- _SELECTED EXTRACT_
★ ★ ★ ★ ★
SNES Classic: Why Nintendo is Making It

Earlier this week, Nintendo announced an SNES. When I saw it, all I thought was, “why?”. Despite the rumors, I didn’t think this product would exist. Why cease production on one product having not meet demand to make a similar product. I believe there is more to this story than Nintendo has let on. So let’s examine why this product exists.

Reasons That Don’t Make Sense

There are a few ideas and thoughts I’ve heard online (and some I thought myself) as for why this product is being made. Before discussing the reason Nintendo made this product, I want to address some reasons I don’t agree with.

The obvious answer is that Nintendo just wants to make lots of money. If money was the sole reasons, then why would Nintendo kill the NES Classic, a product that Nintendo has not meet demand for? Nintendo would be better served more NES Classics than making the SNES version. For references, the NES sold 61.91 million while the SNES sold 49.10 million. If Nintendo was just trying to make money, then it would make more sense to meet demand for the NES Classic before making this.

Alternatively, Nintendo may be making this product because the Switch will be sold out this year. Nintendo wanted some other product to sell. Ignoring the fact that the SNES Classic will be sold out too, I don’t think this is the reason either. Rumors of the SNES Classic came out immediately after the NES Classic was discontinued. Nintendo likely made the decision before the Nintendo Switch was a rousing success.

Why Does the SNES Classic Exist

In 2014, President Iwata stated that Nintendo’s strengths were its IPs

For more than 30 years now, Nintendo has been creating various IP for its game software, and as new iterations of the franchises are introduced, the value of each IP is strengthened. Today, there are many fans for each IP, and each one has different consumers with different lifestyles.

Therefore, it is natural that the best way to communicate our IP to each consumer also differs. We choose the most appropriate method to try to maximize the number of people who encounter Nintendo IP and, as a result, we will further expand the gaming population. This is our basic strategy.

When Nintendo presented this strategy, they presented it in terms of mobile gaming, yet this strategy is not exclusive to mobile. Nintendo later presented that the company would be working with Universal Studios. Additionally, Nintendo has discussed working on movies and animation. The strategy is not exclusive to mobile devices.
★ ★ ★ ★ ★
- _RECORDED INFORMATION_
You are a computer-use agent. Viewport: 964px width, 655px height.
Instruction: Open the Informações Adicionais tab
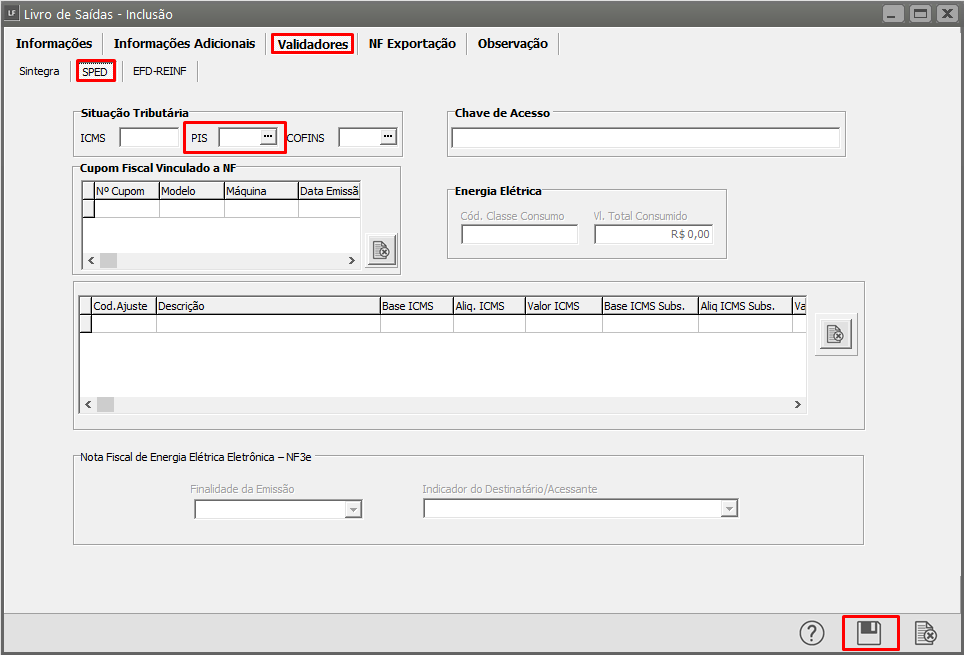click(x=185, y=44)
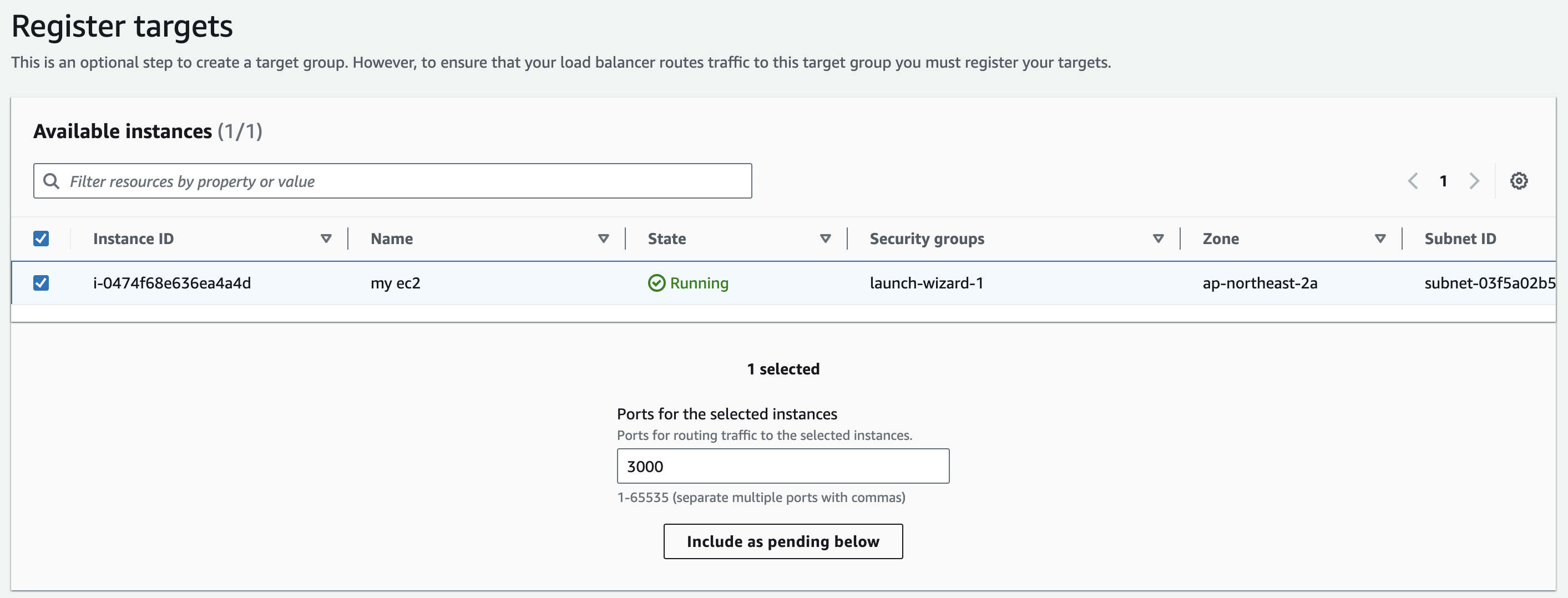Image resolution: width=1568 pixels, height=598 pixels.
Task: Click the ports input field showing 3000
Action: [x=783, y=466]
★ ★ ★ ★ ★
- _TASKS TO PERFORM_
1. According to the SNES Classic article, how many units did the SNES sell?
2. Reproduce the records word for word, leaving out the pictures.
The article about the SNES Classic has no connection to the records.

- _THE RESPONSES_
1. 49.10 million

2.
You are a computer-use agent. Viewport: 964px width, 655px height.
Instruction: Open the Informações Adicionais tab
click(x=185, y=44)
Image resolution: width=1568 pixels, height=598 pixels.
Task: Click the ports input field showing 3000
Action: [x=783, y=466]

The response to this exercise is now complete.